**Consignes**
• a. Recopiez mot pour mot le passage de l'extrait sur la séparation de l'Eglise et de l'Etat, depuis « B.6.2. En vertu » jusqu'à « droits de l'homme. » inclus.
• b. Relevez, dans l'ordre, tous les numéros de points du type « B.4 » que comporte l'extrait sur la séparation de l'Eglise et de l'Etat.
• c. Rédigez la suite de l'extrait sur la séparation de l'Eglise et de l'Etat, en reprenant après sa dernière phrase.

**Extrait**
B.4. Il ressort dès lors de la formulation de la question préjudicielle et des motifs de la décision de renvoi que la Cour est invitée à examiner la différence de traitement, en ce qui concerne le régime de cessation des fonctions, tant sur le plan administratif que juridictionnel, entre les inspecteurs de religion et tous les autres inspecteurs de l'enseignement de la Communauté française si la disposition en cause est interprétée en ce sens que l'inspecteur de religion qui a perdu la confiance du chef du culte dont il relève doit être révoqué sans que la Communauté française, puis le Conseil d'Etat, puissent exercer un contrôle des motifs de cette perte de confiance et, partant, quels que soient ces motifs.

Quant à la compétence de la Cour B.5. Dans son mémoire en intervention, la partie requérante devant le juge a quo soulève l'incompétence de la Cour pour se prononcer sur la question préjudicielle, qui porterait sur un choix du Constituant, dès lors que la différence de traitement soulevée trouverait sa source non dans la disposition en cause, mais dans le principe de la séparation de l'Eglise et de l'Etat consacré à l'article 21 de la Constitution ou, à tout le moins, dans la disposition en cause combinée avec l'article 21 de la Constitution.

B.6.1. L'article 21 de la Constitution dispose : « L'Etat n'a le droit d'intervenir ni dans la nomination ni dans l'installation des ministres d'un culte quelconque, ni de défendre à ceux-ci de correspondre avec leurs supérieurs, et de publier leurs actes, sauf, en ce dernier cas, la responsabilité ordinaire en matière de presse et de publication.

Le mariage civil devra toujours précéder la bénédiction nuptiale, sauf les exceptions à établir par la loi, s'il y a lieu ».

B.6.2. En vertu de l'article 21, alinéa 1er, de la Constitution, l'Etat ne peut intervenir dans la nomination et l'installation des ministres d'un culte, ni leur interdire de correspondre avec leur supérieur ou de publier leurs actes. La liberté de culte garantie par l'article 21, alinéa 1er, de la Constitution reconnaît l'autonomie d'organisation des communautés religieuses. Chaque religion est libre d'avoir sa propre organisation dans laquelle l'Etat ne peut, en principe, intervenir.

L'autonomie organisationnelle des communautés religieuses relève en effet de la protection de la liberté de religion qui comprend, entre autres, la liberté d'exprimer sa religion, soit seul, soit avec d'autres, et qui est protégée tant par les articles 19 et 21, alinéa 1er, de la Constitution que par l'article 9 de la Convention européenne des droits de l'homme.

B.7.1. Le principe de séparation de l'Eglise et de l'Etat, déduit notamment de l'article 21, alinéa 1er, de la Constitution, n'est pas absolu et ne s'oppose pas à toute ingérence de l'Etat dans l'autonomie des communautés religieuses.

**Données**

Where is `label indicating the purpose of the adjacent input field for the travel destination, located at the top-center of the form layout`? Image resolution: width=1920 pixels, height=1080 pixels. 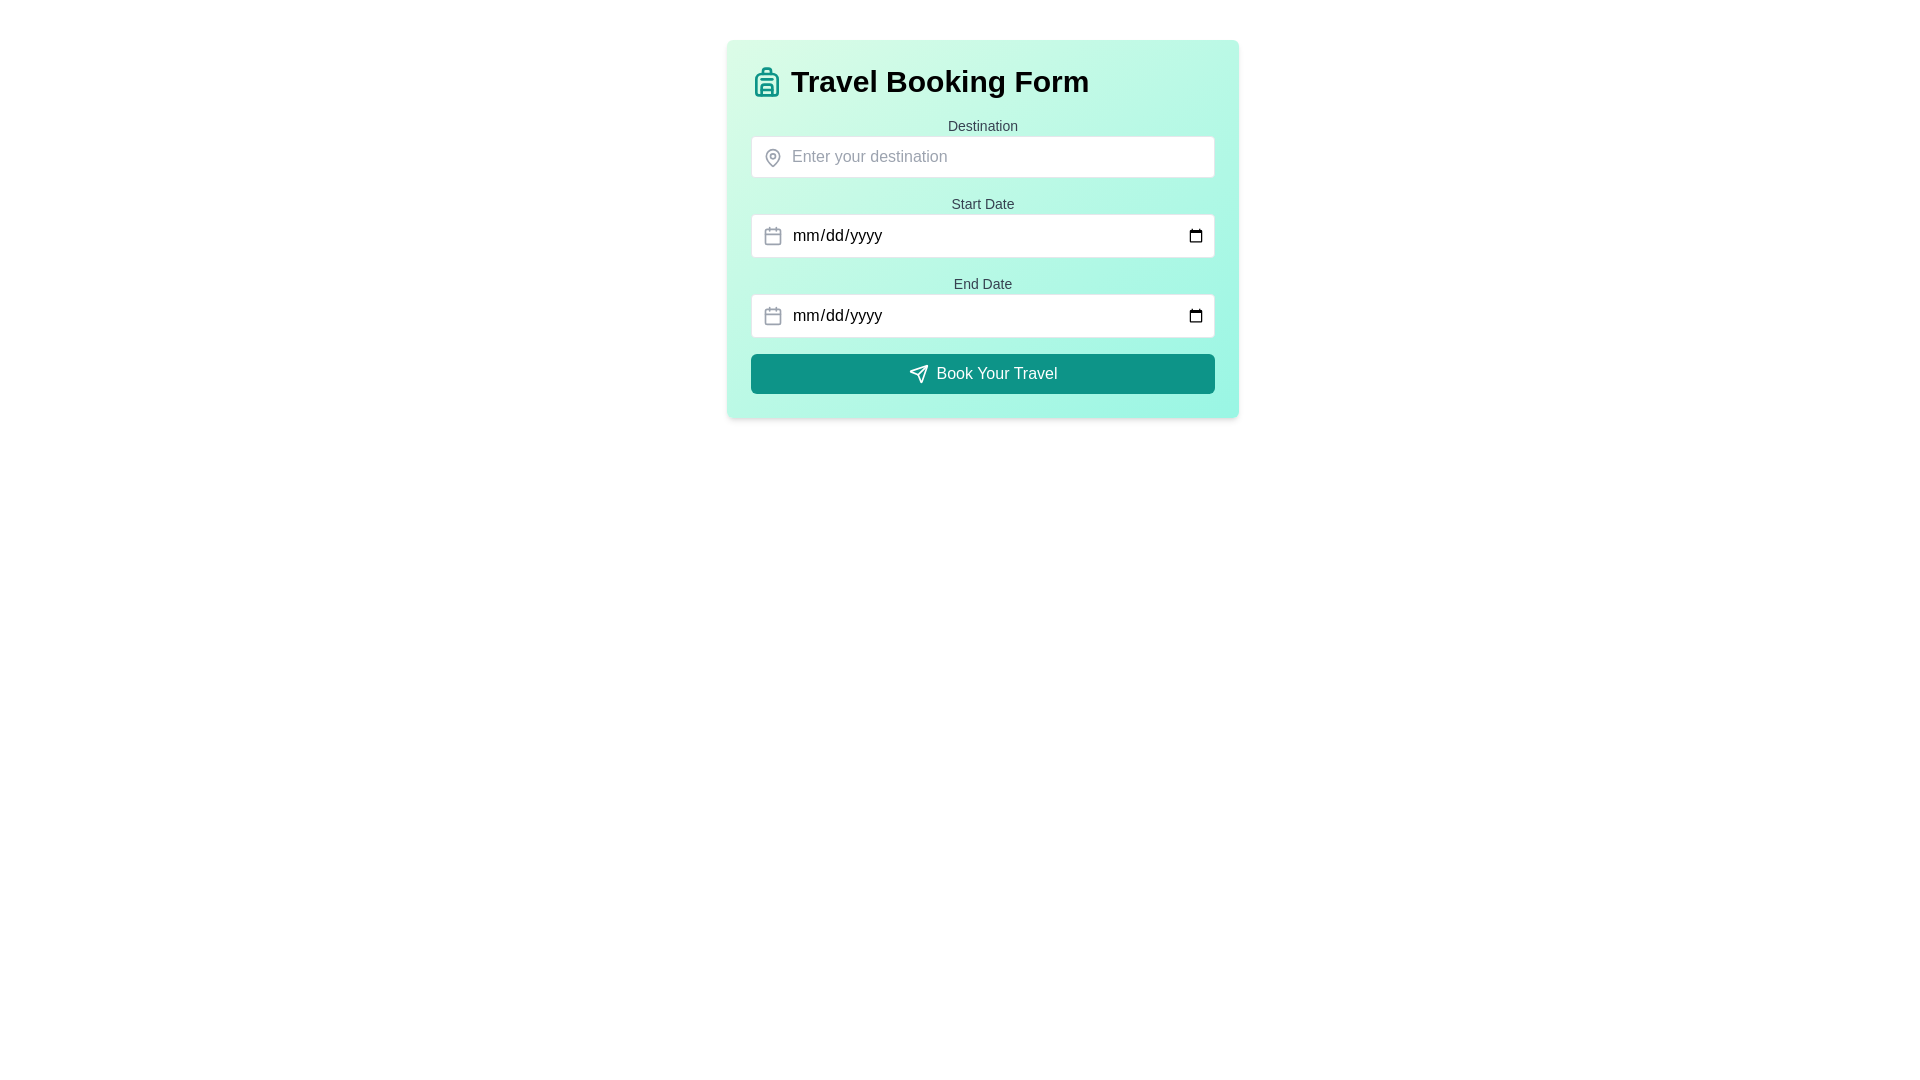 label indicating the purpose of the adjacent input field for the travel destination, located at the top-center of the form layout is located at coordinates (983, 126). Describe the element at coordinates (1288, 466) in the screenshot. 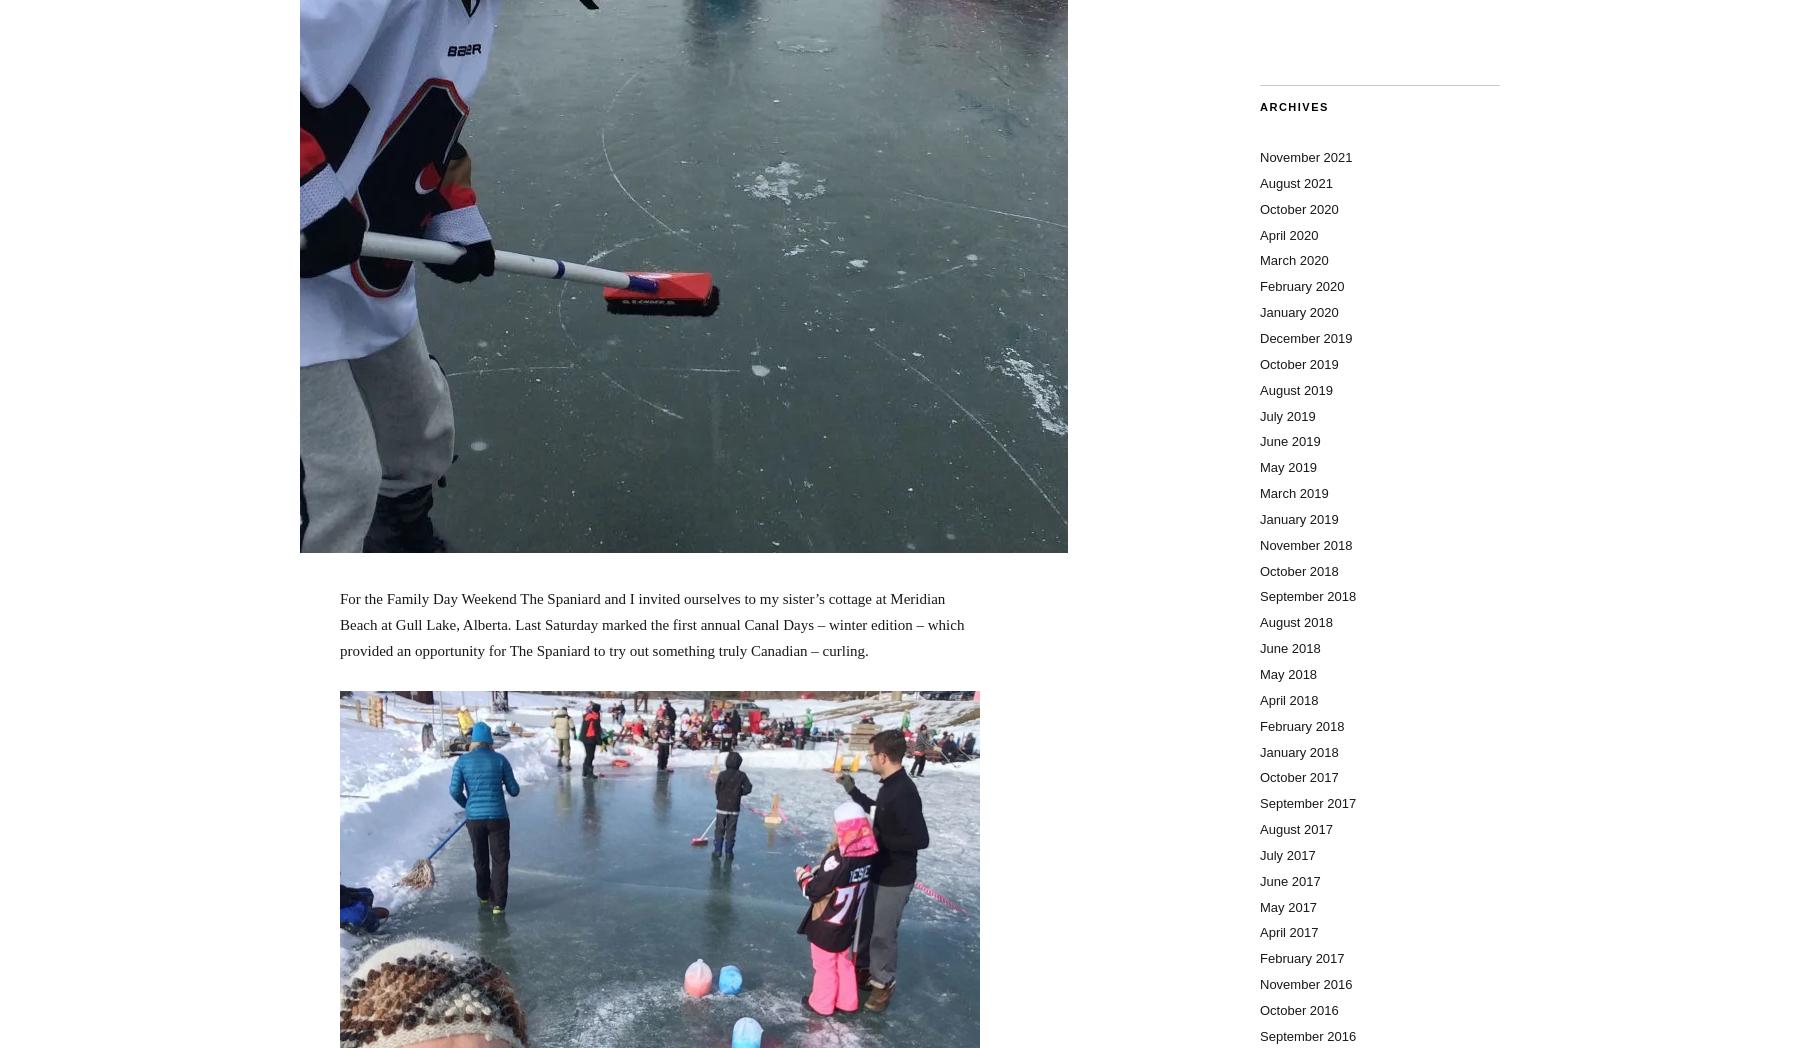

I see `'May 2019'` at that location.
...
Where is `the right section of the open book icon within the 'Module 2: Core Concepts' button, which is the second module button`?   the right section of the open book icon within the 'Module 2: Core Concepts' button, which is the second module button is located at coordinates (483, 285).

**Réponses**
• a.
B.6.2. En vertu de l'article 21, alinéa 1er, de la Constitution, l'Etat ne peut intervenir dans la nomination et l'installation des ministres d'un culte, ni leur interdire de correspondre avec leur supérieur ou de publier leurs actes. La liberté de culte garantie par l'article 21, alinéa 1er, de la Constitution reconnaît l'autonomie d'organisation des communautés religieuses. Chaque religion est libre d'avoir sa propre organisation dans laquelle l'Etat ne peut, en principe, intervenir.

L'autonomie organisationnelle des communautés religieuses relève en effet de la protection de la liberté de religion qui comprend, entre autres, la liberté d'exprimer sa religion, soit seul, soit avec d'autres, et qui est protégée tant par les articles 19 et 21, alinéa 1er, de la Constitution que par l'article 9 de la Convention européenne des droits de l'homme.

• b. B.4, B.5, B.6.1, B.6.2, B.7.1

• c.
Une ingérence dans le droit des cultes reconnus de régler de manière autonome leur fonctionnement peut en effet être compatible avec la liberté de religion et avec la liberté de culte, pour autant que la mesure fasse l'objet d'une réglementation suffisamment accessible et précise, qu'elle poursuive un objectif légitime et qu'elle soit nécessaire dans une société démocratique, ce qui implique que l'ingérence doit répondre à « un besoin social impérieux » et qu'il doit exister un lien raisonnable de proportionnalité entre le but légitime poursuivi, d'une part, et la limitation de ces libertés, d'autre part.

B.7.2. Par ailleurs, la portée du principe de séparation de l'Eglise et de l'Etat est intrinsèquement variable et évolutive.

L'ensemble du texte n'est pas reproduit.